Henry is a repairman who works for a railroad. One day, as a result of the railroad’s negligence, a boiler begins to overheat and Henry is called on to fix it. While working, Henry becomes uncomfortably hot and removes his coat. After finishing his work, he reaches for a thermos of coffee but accidentally spills it on his arm, causing severe burns. If Henry had been wearing his coat, it would have prevented him from being burned. Is the railroad liable for Henry’s injuries? 

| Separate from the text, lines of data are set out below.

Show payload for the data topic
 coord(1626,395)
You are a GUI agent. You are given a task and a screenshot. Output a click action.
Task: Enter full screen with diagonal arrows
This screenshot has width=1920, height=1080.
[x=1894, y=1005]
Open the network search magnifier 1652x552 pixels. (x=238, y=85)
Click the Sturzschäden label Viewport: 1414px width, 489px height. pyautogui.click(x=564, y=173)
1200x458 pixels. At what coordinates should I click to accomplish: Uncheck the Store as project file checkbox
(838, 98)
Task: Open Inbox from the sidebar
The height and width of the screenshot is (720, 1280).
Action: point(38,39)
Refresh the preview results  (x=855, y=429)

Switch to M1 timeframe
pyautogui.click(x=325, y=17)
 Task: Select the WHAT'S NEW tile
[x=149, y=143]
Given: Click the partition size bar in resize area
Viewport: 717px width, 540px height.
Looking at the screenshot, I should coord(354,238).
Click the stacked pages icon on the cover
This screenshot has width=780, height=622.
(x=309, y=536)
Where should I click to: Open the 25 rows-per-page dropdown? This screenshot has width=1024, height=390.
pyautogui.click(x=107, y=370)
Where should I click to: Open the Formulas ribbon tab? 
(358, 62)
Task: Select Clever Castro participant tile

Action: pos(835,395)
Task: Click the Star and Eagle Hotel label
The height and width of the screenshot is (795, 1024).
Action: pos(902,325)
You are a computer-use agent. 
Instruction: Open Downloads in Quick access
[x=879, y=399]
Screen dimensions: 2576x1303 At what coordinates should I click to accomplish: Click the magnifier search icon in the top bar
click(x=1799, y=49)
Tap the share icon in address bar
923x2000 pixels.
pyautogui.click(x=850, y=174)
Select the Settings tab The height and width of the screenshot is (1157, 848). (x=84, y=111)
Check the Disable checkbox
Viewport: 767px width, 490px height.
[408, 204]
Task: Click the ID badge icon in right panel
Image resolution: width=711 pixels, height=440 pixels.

Under the Federal Employers’ Liability Act (FELA), railroads are liable to their employees for injuries caused “in whole or in part” by the railroad’s negligence. Rather than establishing a workers’ compensation system, FELA requires railroad employees to sue through the traditional tort system to recover for workplace injuries but eliminates common law barriers such as assumption of risk that made it difficult for employee-plaintiffs to recover in common law courts. This means that employees hoping to recover for a workplace injury still have the burden of proving the traditional elements of a tort suit: duty, breach, causation, and damages. Henry might bring suit against the railroad to recover for his injuries, arguing that but for the fact that the overheating boiler caused him to remove his coat, he would not have been burned by the coffee. He would claim that the railroad’s negligent maintenance of the boiler caused his injury “in whole or in part.” A court applying common law proximate cause would likely reject this sort of claim. Proximate cause allows courts to cut off the chain of causation when an injury appears too attenuated, too unforeseeable, or too unnatural to justify holding the defendant liable.5 Without a limit, a negligent act could create virtually unlimited liability for a defendant through an endless chain of but-for causation. Imagine a defendant-employer negligently starts a fire in the morning. The firemen extinguish the fire by lunch, but not before the fire spreads to the sandwich shop next door. Because the defendant’s employees cannot eat lunch at the sandwich shop, they drive to a restaurant three miles down the road. On their way, the car breaks down and the employees get in a wreck and sustain severe injuries. But for the negligently created fire, the employees would not have been driving and would not have gotten into a wreck. The chain of causation is clear—one event leads to another, which leads to another—but imposing liability on the employer for the car wreck because of the negligently created fire seems absurd. Proximate cause allows courts to deny liability in cases involving such attenuated chains of causation.